▶ WORK TO COMPLETE
With both ends included, repeat exactly the lines of the entries below from the one containing "Image resolution: width=1024" down to the one containing "Go to fourth image carousel dot", and no others.

[Saved entries]
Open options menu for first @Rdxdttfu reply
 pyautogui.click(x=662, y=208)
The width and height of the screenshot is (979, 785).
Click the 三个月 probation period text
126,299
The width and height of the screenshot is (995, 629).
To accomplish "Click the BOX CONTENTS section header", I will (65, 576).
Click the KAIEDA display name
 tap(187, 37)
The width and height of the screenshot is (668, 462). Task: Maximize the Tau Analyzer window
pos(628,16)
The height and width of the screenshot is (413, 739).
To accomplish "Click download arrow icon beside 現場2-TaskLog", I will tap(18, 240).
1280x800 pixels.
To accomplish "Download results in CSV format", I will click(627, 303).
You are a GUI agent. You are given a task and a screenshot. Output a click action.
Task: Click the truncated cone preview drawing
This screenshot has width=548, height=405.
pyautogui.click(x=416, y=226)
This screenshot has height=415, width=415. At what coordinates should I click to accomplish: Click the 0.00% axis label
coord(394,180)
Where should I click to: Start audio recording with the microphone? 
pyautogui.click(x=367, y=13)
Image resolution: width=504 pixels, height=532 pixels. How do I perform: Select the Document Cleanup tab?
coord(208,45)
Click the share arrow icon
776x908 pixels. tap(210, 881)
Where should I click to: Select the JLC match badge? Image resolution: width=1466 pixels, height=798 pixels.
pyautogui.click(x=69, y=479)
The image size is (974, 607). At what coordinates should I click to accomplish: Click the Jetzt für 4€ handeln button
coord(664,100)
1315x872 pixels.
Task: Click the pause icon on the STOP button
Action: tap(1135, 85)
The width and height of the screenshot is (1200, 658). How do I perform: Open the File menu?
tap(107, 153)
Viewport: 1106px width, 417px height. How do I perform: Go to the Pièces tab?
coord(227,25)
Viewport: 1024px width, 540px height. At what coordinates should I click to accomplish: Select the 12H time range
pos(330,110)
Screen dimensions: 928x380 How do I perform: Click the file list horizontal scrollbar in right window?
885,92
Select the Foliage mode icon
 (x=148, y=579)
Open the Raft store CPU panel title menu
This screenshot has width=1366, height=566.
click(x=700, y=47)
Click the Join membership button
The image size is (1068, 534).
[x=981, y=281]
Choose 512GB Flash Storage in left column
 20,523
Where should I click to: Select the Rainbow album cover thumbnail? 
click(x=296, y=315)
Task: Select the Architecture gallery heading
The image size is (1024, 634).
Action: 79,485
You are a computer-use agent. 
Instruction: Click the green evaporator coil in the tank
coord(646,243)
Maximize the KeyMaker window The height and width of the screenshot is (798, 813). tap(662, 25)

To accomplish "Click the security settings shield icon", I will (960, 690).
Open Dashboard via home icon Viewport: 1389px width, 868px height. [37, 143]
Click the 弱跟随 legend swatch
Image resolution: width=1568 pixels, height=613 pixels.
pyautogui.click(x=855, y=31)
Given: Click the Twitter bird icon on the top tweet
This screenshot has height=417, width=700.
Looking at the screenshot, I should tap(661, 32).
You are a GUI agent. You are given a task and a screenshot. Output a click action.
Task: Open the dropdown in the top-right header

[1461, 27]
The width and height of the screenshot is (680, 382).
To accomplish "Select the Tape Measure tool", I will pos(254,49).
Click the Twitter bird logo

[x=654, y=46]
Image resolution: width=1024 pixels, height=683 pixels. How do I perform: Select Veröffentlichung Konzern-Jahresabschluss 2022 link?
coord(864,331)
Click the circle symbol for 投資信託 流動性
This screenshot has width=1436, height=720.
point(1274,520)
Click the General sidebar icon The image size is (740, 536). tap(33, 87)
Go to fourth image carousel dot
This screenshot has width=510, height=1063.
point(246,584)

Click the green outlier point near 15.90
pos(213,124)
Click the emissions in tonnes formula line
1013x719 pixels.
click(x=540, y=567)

▶ SOLUTION TO THE EXERCISE
Image resolution: width=1024 pixels, height=683 pixels. How do I perform: Select Veröffentlichung Konzern-Jahresabschluss 2022 link?
coord(864,331)
Click the circle symbol for 投資信託 流動性
This screenshot has width=1436, height=720.
point(1274,520)
Click the General sidebar icon The image size is (740, 536). tap(33, 87)
Go to fourth image carousel dot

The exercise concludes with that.